顔に付けた瞬間、思わず踊り出しそうに…。そんな1枚だ。
沖縄の古典芸能を上演する国立劇場おきなわ。その館内のショップで「組踊フェイスパック」なるものに出会った。重要無形文化財にも指定されている沖縄の伝統芸能「組踊」。その化粧をモチーフにしたパックだ。制作したのは組踊の舞台にも出演する若手実演家。なぜ実演家が商品化まで?どうしてフェイスパックに?そこには熱い思いと狙いがあった。(田吹遥子)

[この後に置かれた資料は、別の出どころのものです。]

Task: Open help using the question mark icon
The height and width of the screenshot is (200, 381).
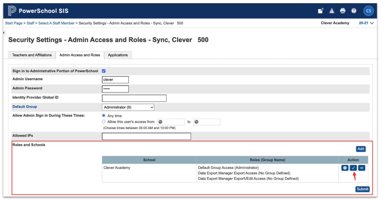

フェイスパックには、組踊「執心鐘入(しゅうしんかねいり)」に登場する宿の女と、組踊「二童敵討(にどうてきうち)」に登場する勝連の按司・あまおへ(阿麻和利)を再現したメイクが施されている。
中身を広げてみると…
さっそく、記者は「宿の女」を使用してみた。
まるで組踊の演者のメイクをしたようになる。そして、化粧成分が肌にしっとりと浸透するような感じがする。月桃など天然由来の香りも漂う。
パックを開発したのは、組踊研修修了生で若手実演家の高井賢太郎さん(28)。5月には組踊「孝行の巻」で、孝行きょうだいのおめけり(弟)役を好演するなど、さまざまな舞台で活躍する舞踊家だ。
フェイスパックのデザインは琉球イラストレーターのサイトウカナエさんが担当し、人気実演家の佐辺良和さんが監修した。古典芸能では役者が自身でメイクをするが、眉やヒゲのはね具合やほお紅の薄い桃色も全て、佐辺さんが実際のメイクを元に監修した。
成分にもこだわった。
実演家として舞台メイクが日常の高井さんだが、アトピー性皮膚炎による肌荒れもあった。そんな高井さんが先輩の舞踊家に勧められ「びんつけ油」を化粧下地として使ってみると肌に変化を感じた。「これまで肌が乾燥しやすかったりにきびができたりと、荒れることが多かったんですが、この下地を使ってから調子がよくなったんです」。
びんつけ油は力士がまげを結う時にも使われる。ハゼノキという植物由来の「モクロウ」が原料だ。
高井さんが気になってさらに調べるとハゼノキは、かつて中国から琉球に伝わり、さらに琉球からろうそくのろうをとる原料として日本に伝わったことが分かった。現在も沖縄では本島北部に自生している。
「昔の(琉球の)人も使っていたのかもしれないと。このストーリーに心をつかまれて、ぜひ化粧品にしたいと思いました」(高井さん)
高井さんの化粧品開発に向けた挑戦は2022年4月から始まった。
まず化粧品検定に合格するため、成分とその効果について猛勉強した。その結果、モクロウにはパルミチン酸という抗酸化作用や皮脂抑制効果が期待できる成分が多く含まれていることが分かった。スキンケアにも活用できると考えた高井さんは、同年10月に化粧品開発に特化した会社を起業、本腰を入れ始めた。
「“沖縄コスメ”だから沖縄産にしたくて」。今回のパックに使うモクロウは県外産のハゼから抽出したものだが、シークヮーサーや月桃など沖縄産の素材も使い、生産は久米島町のポイントピュールに依頼した。
「誰でも手軽に触れられる形にしたい」と考えてフェイスパックとして開発。ことし6月に販売をスタートした。
それにしてもなぜ、高井さんは化粧品開発にここまで心血を注ぐのか。
高井さんは「自分はあくまでも実演家。化粧品開発は実演家としての活動の一つなんです」と語る。